Democrat State Senators Robert Jackson (SD 11) and David Jordan (SD 24) filed Senate Bill 2055 that would create a process by which a person’s right to possess firearms can be restrained if that person is found to be a danger to himself or others.
SB 2055 was double referred, meaning it was assigned to two Senate Committees – Judiciary A and Accountability, Efficiency, Transparency – and would need to make its way out of both to see the light of day for consideration by the full Mississippi Senate.
Given the strong Republican majorities in those committees, shown below, SB 2055 is essentially dead on arrival.
And if there was still a question on that, Judiciary A chairwoman Sen. Sally Doty told Y’all Politics, “I’m committed to protecting the 2nd Amendment rights of Mississippians. I do not plan to take up any gun control measures.”
In the wake of Red Flag laws passed around the country, nearly 100 counties and cities have adopted Second Amendment Sanctuary resolutions opposing the gun law and emergency protection orders.

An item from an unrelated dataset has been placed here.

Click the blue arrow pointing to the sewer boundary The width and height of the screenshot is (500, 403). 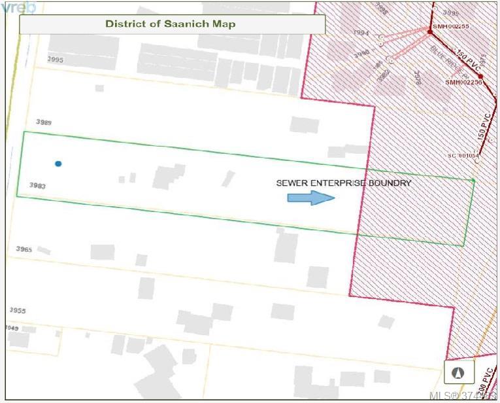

As State Rep. Dana Criswell noted in his recent op-ed on Y’all Politics, “The Desoto County Board of Supervisors will be considering a Second Amendment Sanctuary resolution during their January 21, 2020 meeting, as will several cities in the county.”
What is a Red Flag law?
Red Flag laws are popping up across the country largely in response to mass shootings. The laws are primarily being enacted by Democratic legislatures. Connecticut was the first state to adopt a Red Flag law in 1999, with 17 states and D.C. now having some form of the law.
Red Flag laws allow law enforcement or family members to petition a court to order the temporary removal of firearms. In SB 2055, it would be in a Mississippi Chancery Court. An extreme risk protection order would be sought against the accused.
The process begins by filing an affidavit in court alleging that the person in question poses a danger of causing personal injury to himself or another person by purchasing, possessing or receiving, or having in his or her custody or control, a firearm.
If the order is granted, SB 2055 reads, the judge would authorize a search warrant directing a law enforcement agency to seize the firearms. The court may, as part of that warrant, direct the law enforcement agency to search the accused’s residence and other places where the court finds there is probable cause to believe he/she is likely to possess the firearms.
SB 2055 would also order the accused to turn over to the local law enforcement agency any concealed carry license in his or her possession. The local law enforcement agency would then mail the concealed carry license to the Mississippi Department of Public Safety for safekeeping.
The firearms and the concealed carry license, if unexpired, would be returned to the accused after the extreme risk protection order is terminated by the court or expires.